#### THE RECORDS ####
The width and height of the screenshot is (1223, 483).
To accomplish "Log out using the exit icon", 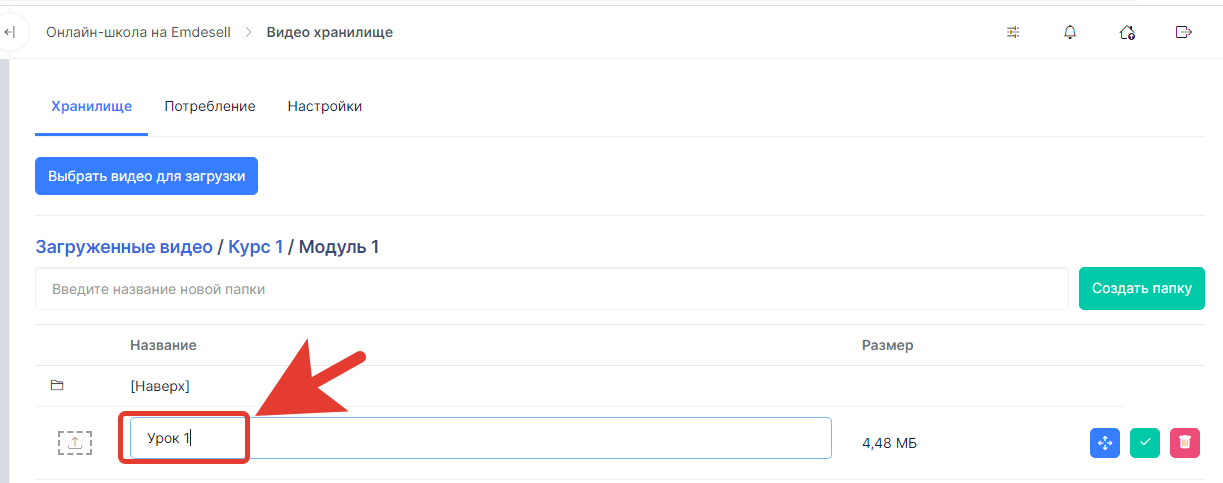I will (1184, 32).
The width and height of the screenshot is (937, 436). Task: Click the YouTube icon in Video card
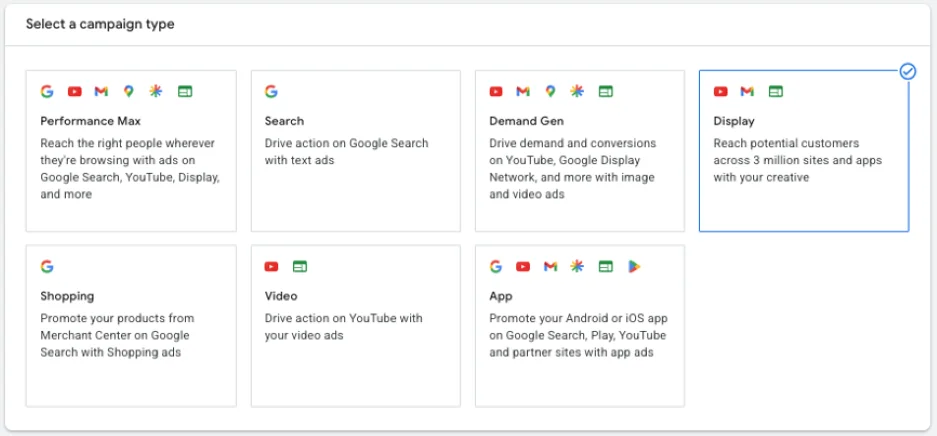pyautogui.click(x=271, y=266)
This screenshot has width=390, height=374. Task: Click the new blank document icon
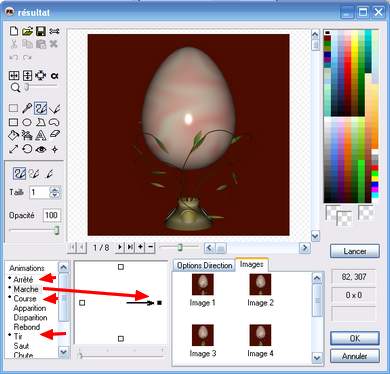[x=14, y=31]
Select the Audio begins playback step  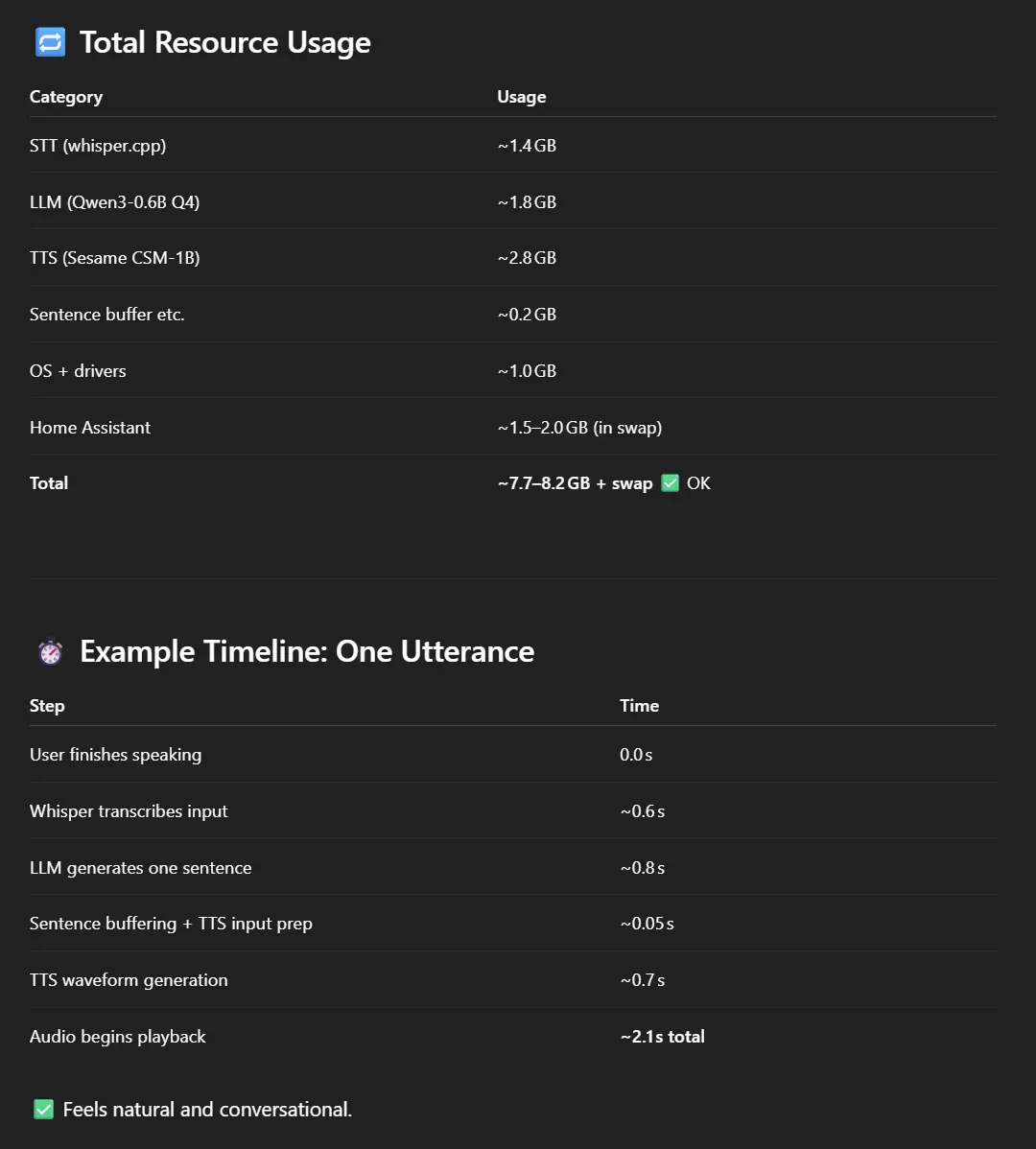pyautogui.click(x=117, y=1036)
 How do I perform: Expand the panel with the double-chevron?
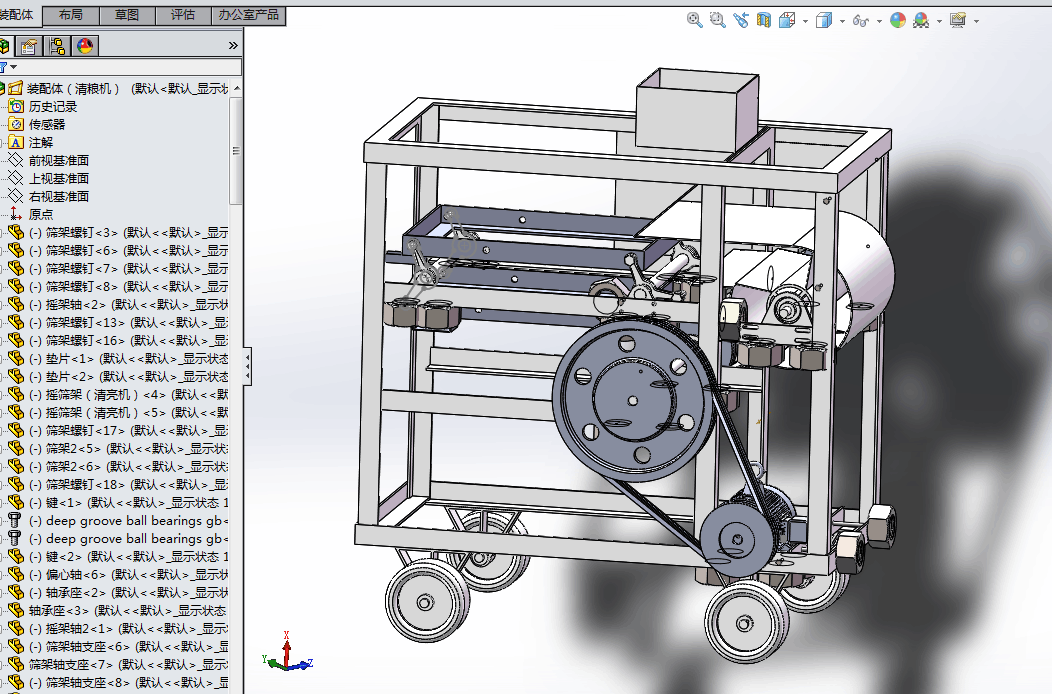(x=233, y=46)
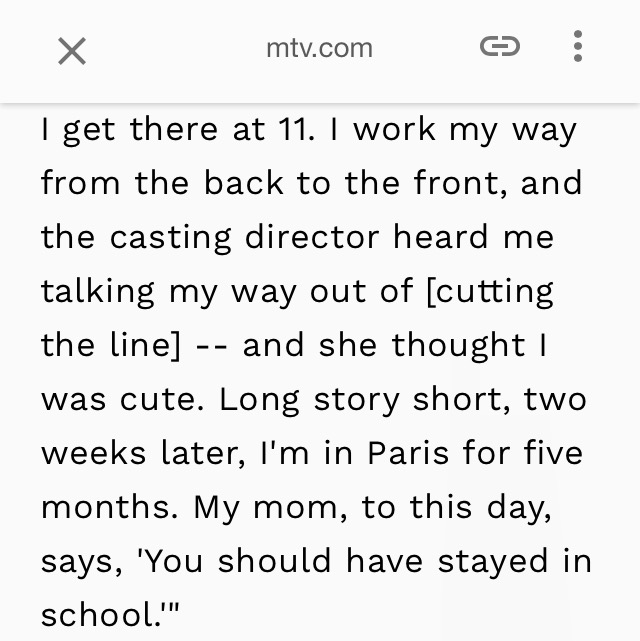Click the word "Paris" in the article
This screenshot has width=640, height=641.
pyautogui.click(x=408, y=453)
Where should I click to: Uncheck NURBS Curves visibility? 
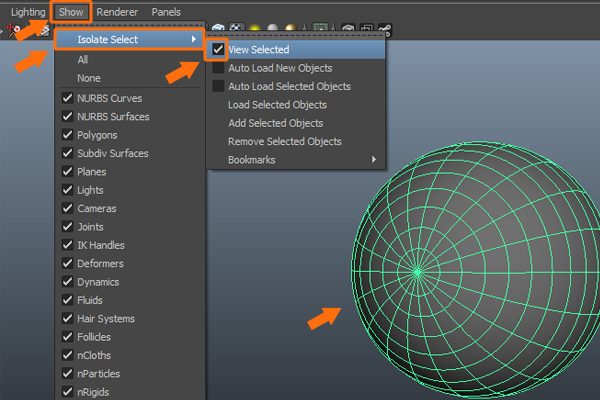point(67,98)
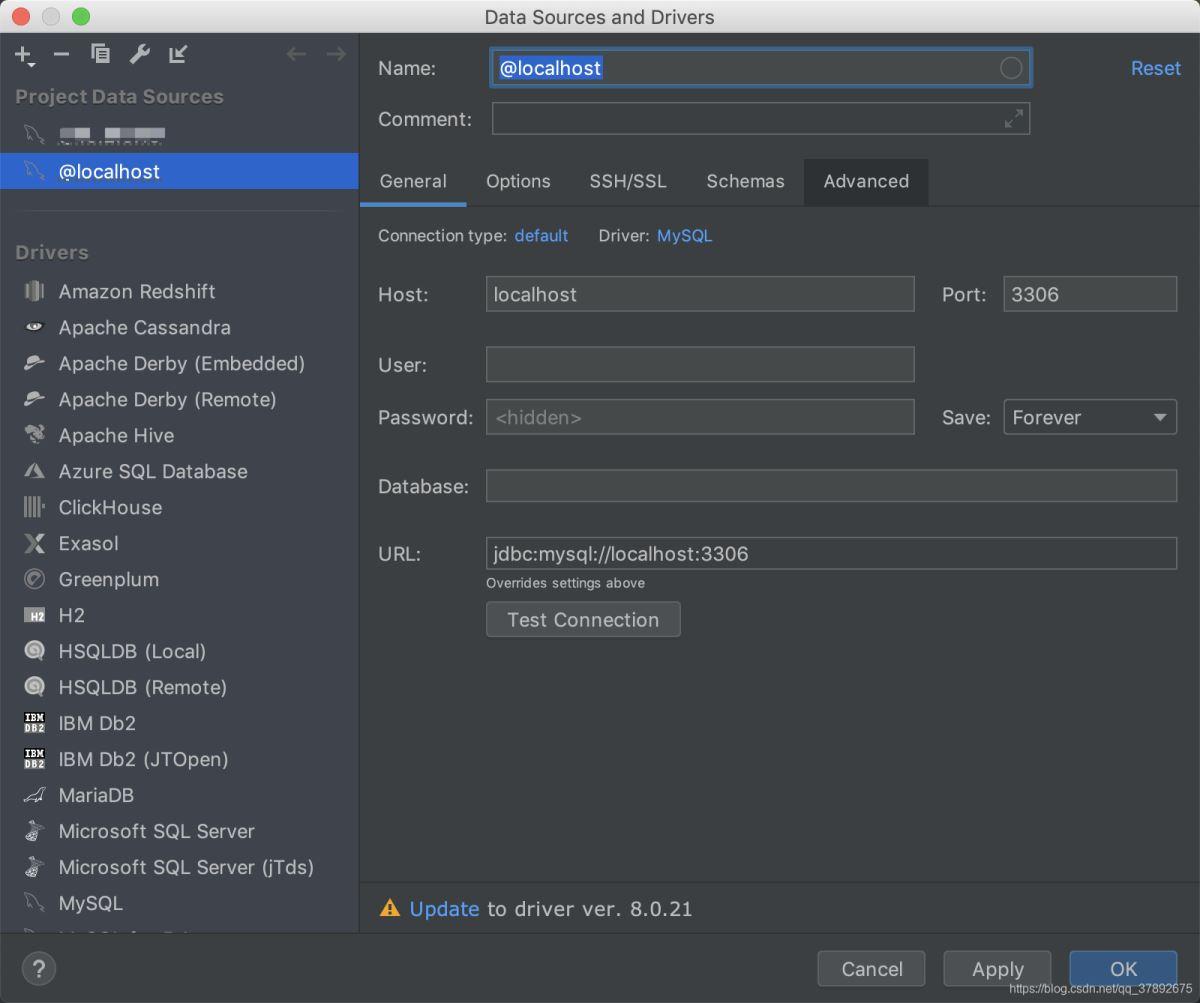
####
• ABOUT THIS EXERCISE
Exactly the lines from the one with "How do I perform: Expand" through the end of the records should be written out, and only those. Pictures do not belong in the copy.

• ANSWER FOR THIS EXERCISE
 How do I perform: Expand the panel with the double-chevron?
(x=233, y=46)
Click the word "Paris" in the article
This screenshot has width=640, height=641.
pyautogui.click(x=408, y=453)
Where should I click to: Uncheck NURBS Curves visibility? 
point(67,98)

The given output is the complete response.